I agree with you totally. I speak English, Chinese and Japanese. If I have to go E->J or E->C I can usually go a while translating, but if it's more than an hour I get a headache. If I have to go J C I'll get a headache within fifteen minutes since neither are my native language. If I'm just speaking Japanese or Chinese the English part of my brain just shuts off and the other language takes over. I've months between times when I'd speak English without any problems.

Comment Are you at RIT? (Score 2) 337

A bajillion years ago when I went to college we had an intro to computer course that was the same kind of thing. How to send e-mail, use word and maybe something else like that. I ended up failing the class because I was so bored I never went.

I went to the head of my department, explained what happened and asked if I could take a higher level course and count that as the Intro to Computing credits. He took a look at the course description of the new class I wanted to take, he approved it, I got an A, credits satisfied, case closed.

Comment Re:Constituants. (Score 2, Informative) 258

True, but for the first two years of his presidency he had a super majority in congress meaning his party could pass any legislation they wanted no matter what the opposition wanted. What happened with that?

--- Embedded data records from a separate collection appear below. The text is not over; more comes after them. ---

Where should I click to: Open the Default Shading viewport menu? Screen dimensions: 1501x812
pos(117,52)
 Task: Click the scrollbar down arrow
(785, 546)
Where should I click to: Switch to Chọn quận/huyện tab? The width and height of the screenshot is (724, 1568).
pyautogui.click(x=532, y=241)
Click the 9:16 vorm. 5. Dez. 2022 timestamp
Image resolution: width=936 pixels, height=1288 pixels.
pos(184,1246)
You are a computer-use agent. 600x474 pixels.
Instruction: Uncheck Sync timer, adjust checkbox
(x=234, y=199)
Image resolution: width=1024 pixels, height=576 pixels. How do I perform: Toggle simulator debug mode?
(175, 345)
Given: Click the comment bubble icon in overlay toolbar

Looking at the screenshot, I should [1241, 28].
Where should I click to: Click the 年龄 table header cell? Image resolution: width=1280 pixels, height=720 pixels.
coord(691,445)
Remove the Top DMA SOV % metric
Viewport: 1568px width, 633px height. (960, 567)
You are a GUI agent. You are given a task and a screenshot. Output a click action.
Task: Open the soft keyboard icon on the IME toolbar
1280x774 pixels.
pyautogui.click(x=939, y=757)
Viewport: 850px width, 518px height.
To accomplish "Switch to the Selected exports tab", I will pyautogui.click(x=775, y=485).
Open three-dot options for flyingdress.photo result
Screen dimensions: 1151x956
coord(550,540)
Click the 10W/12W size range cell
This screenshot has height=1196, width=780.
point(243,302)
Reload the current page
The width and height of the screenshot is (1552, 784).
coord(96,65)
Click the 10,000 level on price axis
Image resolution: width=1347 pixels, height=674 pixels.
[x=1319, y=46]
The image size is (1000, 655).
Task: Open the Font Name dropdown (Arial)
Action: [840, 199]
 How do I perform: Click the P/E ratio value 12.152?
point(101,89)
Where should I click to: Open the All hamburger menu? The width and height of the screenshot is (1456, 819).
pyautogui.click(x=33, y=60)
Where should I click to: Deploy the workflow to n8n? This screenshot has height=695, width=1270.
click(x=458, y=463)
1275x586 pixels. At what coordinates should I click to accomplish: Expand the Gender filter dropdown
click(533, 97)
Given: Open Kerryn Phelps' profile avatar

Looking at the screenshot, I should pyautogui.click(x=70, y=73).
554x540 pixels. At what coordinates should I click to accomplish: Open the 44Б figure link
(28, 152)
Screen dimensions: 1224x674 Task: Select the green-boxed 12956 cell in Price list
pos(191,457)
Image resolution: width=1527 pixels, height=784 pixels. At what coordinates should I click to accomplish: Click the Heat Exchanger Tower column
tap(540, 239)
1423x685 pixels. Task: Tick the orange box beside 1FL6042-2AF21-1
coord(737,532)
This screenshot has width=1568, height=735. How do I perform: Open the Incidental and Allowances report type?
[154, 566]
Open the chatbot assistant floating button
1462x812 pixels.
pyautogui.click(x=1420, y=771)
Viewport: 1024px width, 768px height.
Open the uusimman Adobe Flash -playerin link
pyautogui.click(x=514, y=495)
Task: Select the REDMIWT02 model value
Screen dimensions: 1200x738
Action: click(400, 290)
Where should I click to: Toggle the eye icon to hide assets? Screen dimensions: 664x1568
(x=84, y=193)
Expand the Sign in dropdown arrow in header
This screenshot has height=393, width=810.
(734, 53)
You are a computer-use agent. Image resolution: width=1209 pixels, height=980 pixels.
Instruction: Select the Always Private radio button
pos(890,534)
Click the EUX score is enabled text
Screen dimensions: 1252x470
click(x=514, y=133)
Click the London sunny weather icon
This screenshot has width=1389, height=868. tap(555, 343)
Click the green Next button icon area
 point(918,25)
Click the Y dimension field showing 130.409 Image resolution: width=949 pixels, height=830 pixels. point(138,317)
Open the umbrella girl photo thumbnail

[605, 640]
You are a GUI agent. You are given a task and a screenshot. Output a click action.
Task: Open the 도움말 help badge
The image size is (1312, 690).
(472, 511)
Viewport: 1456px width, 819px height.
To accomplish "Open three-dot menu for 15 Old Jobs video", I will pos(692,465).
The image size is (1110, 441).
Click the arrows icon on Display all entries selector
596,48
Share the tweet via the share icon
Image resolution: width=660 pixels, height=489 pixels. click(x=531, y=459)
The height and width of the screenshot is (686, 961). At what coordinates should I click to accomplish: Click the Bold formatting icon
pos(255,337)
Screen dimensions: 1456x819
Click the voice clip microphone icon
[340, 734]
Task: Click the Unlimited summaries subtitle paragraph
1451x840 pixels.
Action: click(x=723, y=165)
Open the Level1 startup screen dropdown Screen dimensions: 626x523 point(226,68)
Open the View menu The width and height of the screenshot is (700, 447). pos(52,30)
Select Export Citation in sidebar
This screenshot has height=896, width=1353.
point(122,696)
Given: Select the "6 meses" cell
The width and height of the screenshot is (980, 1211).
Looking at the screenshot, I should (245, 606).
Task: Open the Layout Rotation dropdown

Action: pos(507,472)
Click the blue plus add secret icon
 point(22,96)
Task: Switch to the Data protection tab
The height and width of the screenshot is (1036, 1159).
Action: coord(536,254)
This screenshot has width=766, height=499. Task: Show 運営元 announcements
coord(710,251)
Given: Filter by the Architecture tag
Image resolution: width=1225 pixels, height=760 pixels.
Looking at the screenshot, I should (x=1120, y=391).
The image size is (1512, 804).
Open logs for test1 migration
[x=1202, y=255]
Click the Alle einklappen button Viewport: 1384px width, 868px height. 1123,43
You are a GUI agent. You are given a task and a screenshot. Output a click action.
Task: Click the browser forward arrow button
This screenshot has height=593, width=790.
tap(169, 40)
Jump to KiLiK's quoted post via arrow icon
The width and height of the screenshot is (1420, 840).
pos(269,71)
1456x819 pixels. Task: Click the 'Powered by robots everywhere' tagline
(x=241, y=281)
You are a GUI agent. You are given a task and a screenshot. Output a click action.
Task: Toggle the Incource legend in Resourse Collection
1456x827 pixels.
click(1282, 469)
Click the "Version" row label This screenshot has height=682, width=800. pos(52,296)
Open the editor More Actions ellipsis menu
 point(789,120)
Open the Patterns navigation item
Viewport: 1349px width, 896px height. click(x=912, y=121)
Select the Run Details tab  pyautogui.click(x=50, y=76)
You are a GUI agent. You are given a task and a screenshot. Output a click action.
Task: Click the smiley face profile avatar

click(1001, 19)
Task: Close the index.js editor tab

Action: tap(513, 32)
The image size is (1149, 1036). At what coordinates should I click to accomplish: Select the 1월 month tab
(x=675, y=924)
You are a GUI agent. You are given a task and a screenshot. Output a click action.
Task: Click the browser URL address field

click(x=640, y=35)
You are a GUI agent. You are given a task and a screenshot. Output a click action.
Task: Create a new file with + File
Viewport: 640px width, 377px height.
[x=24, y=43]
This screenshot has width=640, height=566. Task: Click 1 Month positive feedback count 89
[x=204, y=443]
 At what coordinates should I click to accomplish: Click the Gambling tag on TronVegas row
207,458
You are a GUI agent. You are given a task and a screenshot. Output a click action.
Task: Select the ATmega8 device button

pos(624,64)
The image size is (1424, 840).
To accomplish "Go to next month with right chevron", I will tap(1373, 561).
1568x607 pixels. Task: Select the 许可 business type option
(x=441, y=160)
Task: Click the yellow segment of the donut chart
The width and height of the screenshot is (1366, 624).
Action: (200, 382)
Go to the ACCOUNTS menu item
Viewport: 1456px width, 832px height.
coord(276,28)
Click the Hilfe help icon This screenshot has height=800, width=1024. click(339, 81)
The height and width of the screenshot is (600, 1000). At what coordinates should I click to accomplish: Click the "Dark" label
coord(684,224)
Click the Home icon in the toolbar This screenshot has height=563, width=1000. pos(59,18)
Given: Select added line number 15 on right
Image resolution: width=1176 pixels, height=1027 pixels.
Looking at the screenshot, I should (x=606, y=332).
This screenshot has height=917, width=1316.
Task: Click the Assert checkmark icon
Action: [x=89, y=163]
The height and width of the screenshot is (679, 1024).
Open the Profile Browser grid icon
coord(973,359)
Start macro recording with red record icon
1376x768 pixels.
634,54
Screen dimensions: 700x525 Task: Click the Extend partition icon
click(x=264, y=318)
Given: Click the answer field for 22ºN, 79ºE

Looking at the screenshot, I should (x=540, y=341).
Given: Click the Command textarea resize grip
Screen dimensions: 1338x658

  • - continued the Bush bailout policy
  • - stayed in the Bush started wars, later started new ones
  • - continued Bush violations of civil rights, and started new programs to curtail rights
  • - continued Bush's tactic of screaming terrorist to take away those rights
  • - continued torture and "secret" prisons started under bush
  • - not only took no steps to reduce the deficit but ramped it up.

So the upside of Bush's 3rd term has been?